Although Dr Mullighan and his colleagues had previously identified an abnormal chromosome rearrangement in Ph-like ALL, little was known about the biological effects of that rearrangement. So they set out to pinpoint those effects by studying human leukemic cells and mouse cells engineered to mimic Ph-like ALL.
The investigators discovered the 4 rearrangements of EPOR, all of which resulted in truncation of the cytoplasmic tail of EPOR at residues similar to those mutated in primary familial congenital polycythemia. The proximal tyrosine essential for receptor activation was preserved, but distal regulatory residues were lost.
The team said these rearrangements resulted in deregulated EPOR expression, hypersensitivity to erythropoietin stimulation, and heightened JAK-STAT activation.
The investigators noted that the rearrangements were present in all of the leukemic cells from patients, which suggests these changes were fundamental to Ph-like ALL development.
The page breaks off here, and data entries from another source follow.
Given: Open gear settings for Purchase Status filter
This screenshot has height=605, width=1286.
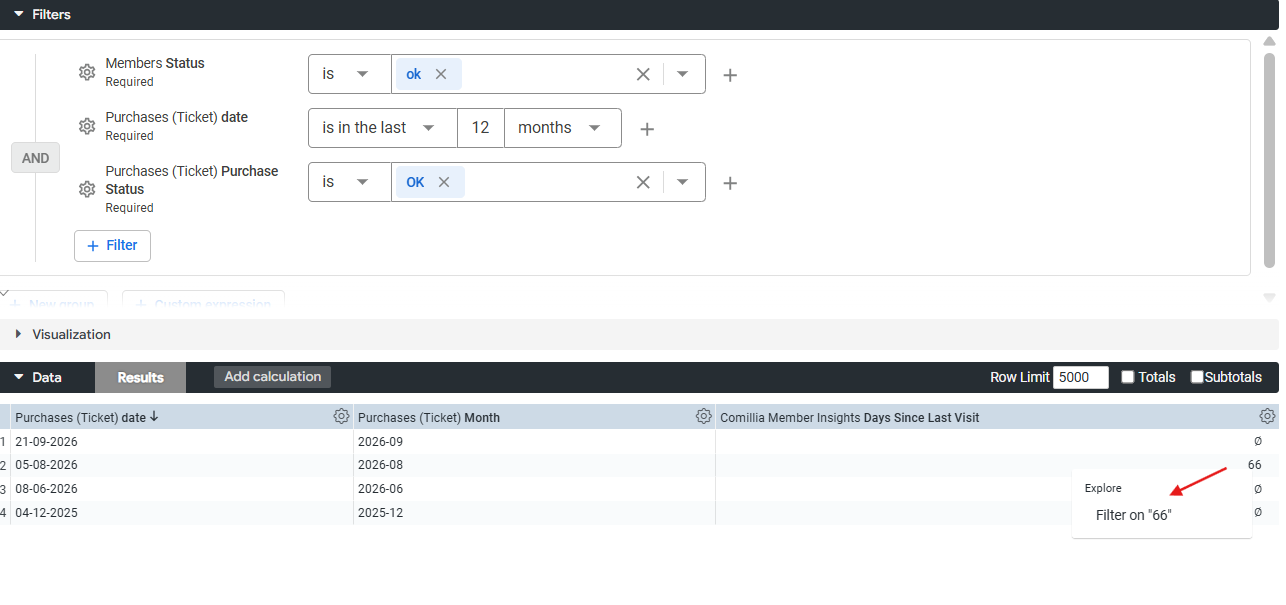Looking at the screenshot, I should tap(87, 189).
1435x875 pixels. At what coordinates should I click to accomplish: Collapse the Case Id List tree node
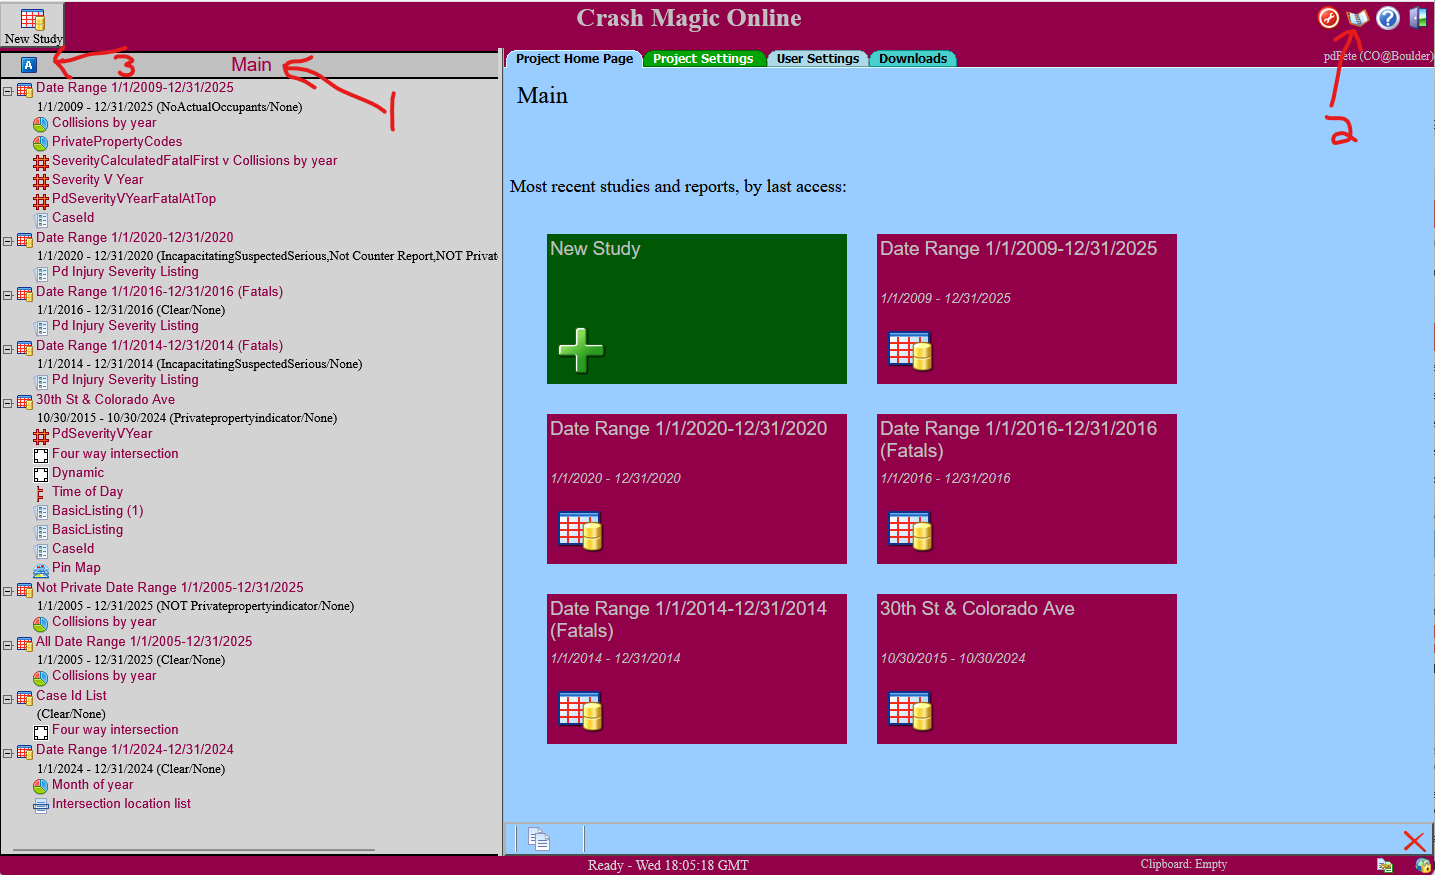(x=8, y=699)
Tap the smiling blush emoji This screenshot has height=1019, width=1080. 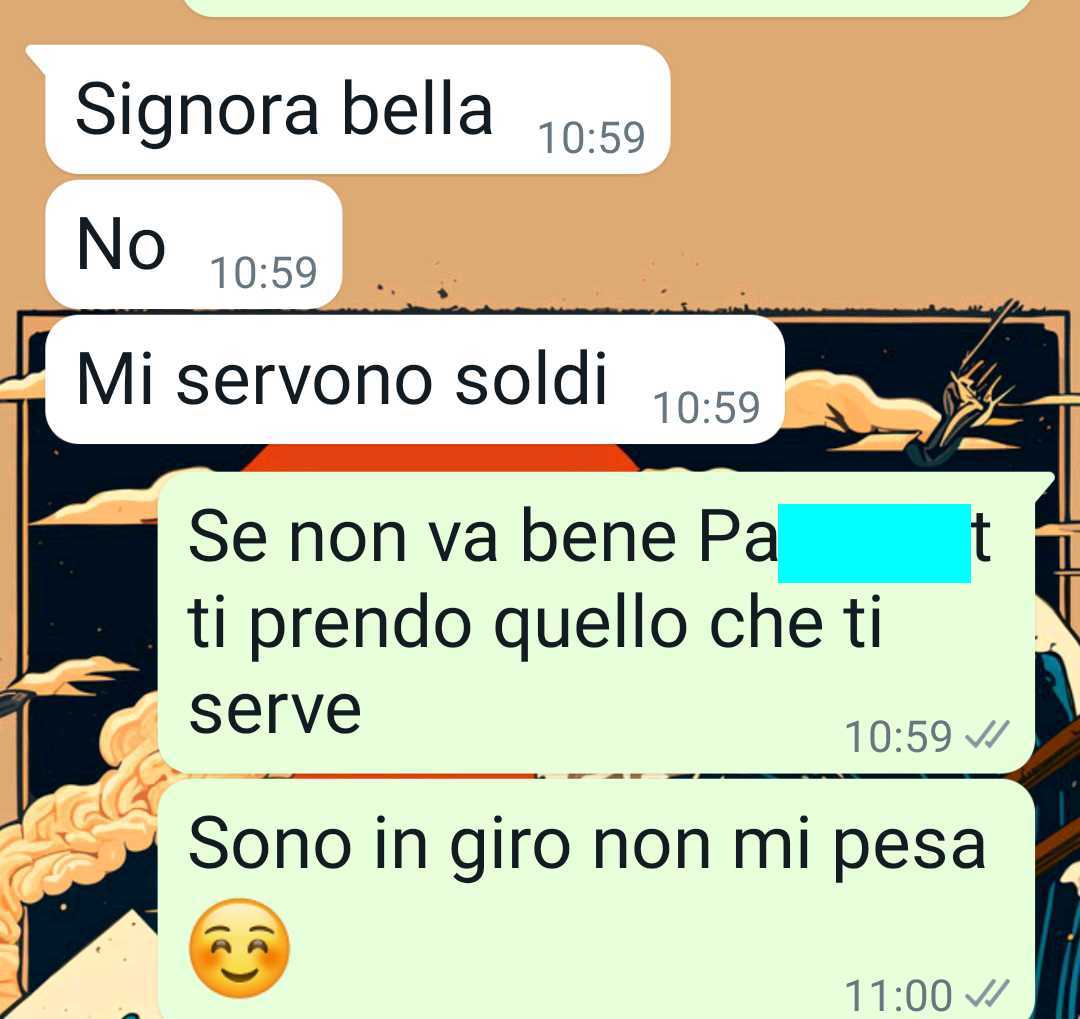tap(239, 949)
The team also showed that introducing truncated EPOR in mouse B-cell progenitors gave rise to ALL in mice.
Further investigation revealed that EPOR rearrangements arise early in the development of Ph-like ALL and persist as the disease progresses.
“That finding was important because it suggests that treatments for this leukemia targeting this receptor won’t just impact a subset of the leukemia cells, allowing others to keep proliferating,” said study author Ilaria Iacobucci, PhD, of St. Jude Children’s Research Hospital.
The investigators then found that human leukemic cells with EPOR rearrangements were sensitive to JAK-STAT inhibition via treatment with ruxolitinib.
The team also cited the case of an adult patient treated at MD Anderson Cancer Research Center in Houston, Texas, whose genetic analysis revealed EPOR-rearranged ALL. That patient had not responded significantly to other chemotherapy drugs. But, when given ruxolitinib, the patient showed a major drop in leukemia cells.
In experiments with leukemic cells, the investigators found that ruxolitinib worked synergistically with 3 chemotherapeutic agents—dexamethasone, vincristine, and daunorubicin.
“We think these findings provide a useful road map for planning more accurate testing of combination chemotherapies,” Dr Mullighan said.
“These findings expand the number of ALL patients who should be amenable to precision medicine therapies that add targeted inhibitors to chemotherapy for ALL patents with specific genetic changes in the leukemia cells,” added study author Stephen Hunger, MD, of Children’s Hospital of Philadelphia in Pennsylvania.
Dr Hunger said the Children’s Oncology Group has developed a clinical trial testing this strategy with ruxolitinib, which will begin treating patients in mid-2016. Based on the results of the Cancer Cell research, the trial will include children with ALL and EPOR rearrangements.